Summer School Students Explore the World of Experimental Economics

Posted: June 26, 2003 at 1:00 am, Last Updated: November 30, -0001 at 12:00 am

By Jocelyn Rappaport

The Vernon L. Smith High School Workshops in Experimental Economics offered through George Mason provide rising high school juniors or seniors and graduating high school seniors from across the nation the opportunity to study economics in a hands-on environment. This experimental approach to understanding why markets and other economic systems work the way they do was pioneered by Smith, winner of the 2002 Nobel Prize in Economic Sciences.

Students may choose from three summer sessions, each five days long, which begin July 7. They will learn economic principles and understand how market rules affect the behavior of individuals and the performance of the market as a whole.

Each week, approximately 24 students will be studying with economics professor Bart Wilson from 9 a.m. until 3 p.m. on the Arlington Campus. The day begins with an economics experiment in which the students earn cash based upon their decisions. The experiment is followed by a lecture, and another experiment or discussion problem. The day ends with a team problem. Game theory, auctions, public goods, and electricity markets are explored.
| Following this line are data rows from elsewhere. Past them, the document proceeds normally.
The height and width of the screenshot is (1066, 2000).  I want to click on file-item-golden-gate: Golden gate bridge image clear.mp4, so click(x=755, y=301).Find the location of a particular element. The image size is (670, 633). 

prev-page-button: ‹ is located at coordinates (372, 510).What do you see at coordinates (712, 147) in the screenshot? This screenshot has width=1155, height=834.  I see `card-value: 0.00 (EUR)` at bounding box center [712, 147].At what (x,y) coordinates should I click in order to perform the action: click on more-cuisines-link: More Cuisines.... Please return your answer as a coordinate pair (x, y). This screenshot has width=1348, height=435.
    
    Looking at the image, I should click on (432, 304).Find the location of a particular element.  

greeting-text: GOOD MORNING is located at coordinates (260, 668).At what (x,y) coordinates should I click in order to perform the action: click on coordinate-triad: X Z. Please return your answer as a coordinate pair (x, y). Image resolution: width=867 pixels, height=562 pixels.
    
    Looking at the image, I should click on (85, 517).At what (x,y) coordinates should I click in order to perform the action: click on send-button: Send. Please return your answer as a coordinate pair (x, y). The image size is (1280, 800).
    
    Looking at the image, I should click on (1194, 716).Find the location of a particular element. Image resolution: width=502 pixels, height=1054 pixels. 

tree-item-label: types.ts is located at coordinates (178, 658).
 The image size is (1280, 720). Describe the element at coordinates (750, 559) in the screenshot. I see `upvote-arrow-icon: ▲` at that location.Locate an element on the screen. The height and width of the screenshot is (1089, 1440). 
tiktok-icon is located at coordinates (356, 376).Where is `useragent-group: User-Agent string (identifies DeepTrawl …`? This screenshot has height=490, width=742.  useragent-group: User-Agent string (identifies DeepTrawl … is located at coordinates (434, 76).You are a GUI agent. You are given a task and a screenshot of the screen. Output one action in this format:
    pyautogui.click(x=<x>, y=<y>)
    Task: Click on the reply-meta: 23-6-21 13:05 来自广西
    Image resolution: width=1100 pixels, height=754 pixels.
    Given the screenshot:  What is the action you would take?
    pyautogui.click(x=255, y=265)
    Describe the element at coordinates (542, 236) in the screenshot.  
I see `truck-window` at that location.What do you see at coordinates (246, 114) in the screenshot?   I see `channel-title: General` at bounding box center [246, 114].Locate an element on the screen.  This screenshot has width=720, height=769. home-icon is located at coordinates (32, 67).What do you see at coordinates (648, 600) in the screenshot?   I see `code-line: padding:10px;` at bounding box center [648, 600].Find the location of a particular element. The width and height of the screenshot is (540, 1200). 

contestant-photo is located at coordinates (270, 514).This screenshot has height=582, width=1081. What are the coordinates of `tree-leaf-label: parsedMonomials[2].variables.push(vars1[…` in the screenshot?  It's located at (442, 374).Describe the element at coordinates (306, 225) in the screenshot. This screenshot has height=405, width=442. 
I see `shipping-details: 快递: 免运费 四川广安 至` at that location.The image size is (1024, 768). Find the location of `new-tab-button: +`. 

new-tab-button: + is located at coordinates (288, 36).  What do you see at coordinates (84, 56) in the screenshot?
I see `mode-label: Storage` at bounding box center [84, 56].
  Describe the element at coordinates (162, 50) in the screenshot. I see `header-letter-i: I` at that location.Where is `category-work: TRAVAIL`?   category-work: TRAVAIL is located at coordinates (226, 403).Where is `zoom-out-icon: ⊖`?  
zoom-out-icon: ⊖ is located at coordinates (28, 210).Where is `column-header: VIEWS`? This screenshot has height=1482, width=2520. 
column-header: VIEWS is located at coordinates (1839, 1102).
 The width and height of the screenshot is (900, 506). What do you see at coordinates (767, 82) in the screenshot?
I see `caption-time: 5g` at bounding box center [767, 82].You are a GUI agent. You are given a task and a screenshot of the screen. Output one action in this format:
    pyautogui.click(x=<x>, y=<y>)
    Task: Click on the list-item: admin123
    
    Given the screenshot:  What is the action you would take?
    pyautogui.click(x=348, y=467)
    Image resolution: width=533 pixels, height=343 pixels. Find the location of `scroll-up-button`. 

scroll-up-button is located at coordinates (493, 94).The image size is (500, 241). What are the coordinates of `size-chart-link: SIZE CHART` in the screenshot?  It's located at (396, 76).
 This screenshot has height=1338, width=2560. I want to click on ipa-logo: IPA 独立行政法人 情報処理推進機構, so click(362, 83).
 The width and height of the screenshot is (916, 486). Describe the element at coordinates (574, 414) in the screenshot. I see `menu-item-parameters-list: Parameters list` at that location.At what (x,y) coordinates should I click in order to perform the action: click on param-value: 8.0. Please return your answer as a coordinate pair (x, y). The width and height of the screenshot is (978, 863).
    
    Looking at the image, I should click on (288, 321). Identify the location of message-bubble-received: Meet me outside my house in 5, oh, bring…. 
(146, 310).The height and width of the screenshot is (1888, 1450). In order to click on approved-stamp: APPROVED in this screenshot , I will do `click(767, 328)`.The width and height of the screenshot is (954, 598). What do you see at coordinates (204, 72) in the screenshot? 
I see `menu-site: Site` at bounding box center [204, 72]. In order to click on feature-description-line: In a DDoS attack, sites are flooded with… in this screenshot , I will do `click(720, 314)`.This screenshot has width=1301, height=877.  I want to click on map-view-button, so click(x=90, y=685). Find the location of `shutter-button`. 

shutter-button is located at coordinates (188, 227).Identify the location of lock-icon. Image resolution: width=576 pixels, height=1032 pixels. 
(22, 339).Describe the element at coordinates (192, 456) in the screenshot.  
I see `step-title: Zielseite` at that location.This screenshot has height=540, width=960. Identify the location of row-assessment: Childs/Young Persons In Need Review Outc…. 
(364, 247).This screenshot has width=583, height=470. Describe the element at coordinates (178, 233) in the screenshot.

Students from Virginia, who make up a large percentage of the workshops, receive college credit at George Mason. “Not only do students gain credit,” says Wilson, “but also practical knowledge above a standard high school or introductory economics college course. In addition, students develop friendships while solving and discussing economic team problems and strategies with their peers.”

Much of the program is possible because of the International Foundation for Research in Experimental Economics–a nonprofit organization that supports outreach workshops to introduce students and teachers to the methodology of experimental economics. This is the second year George Mason is offering the workshops.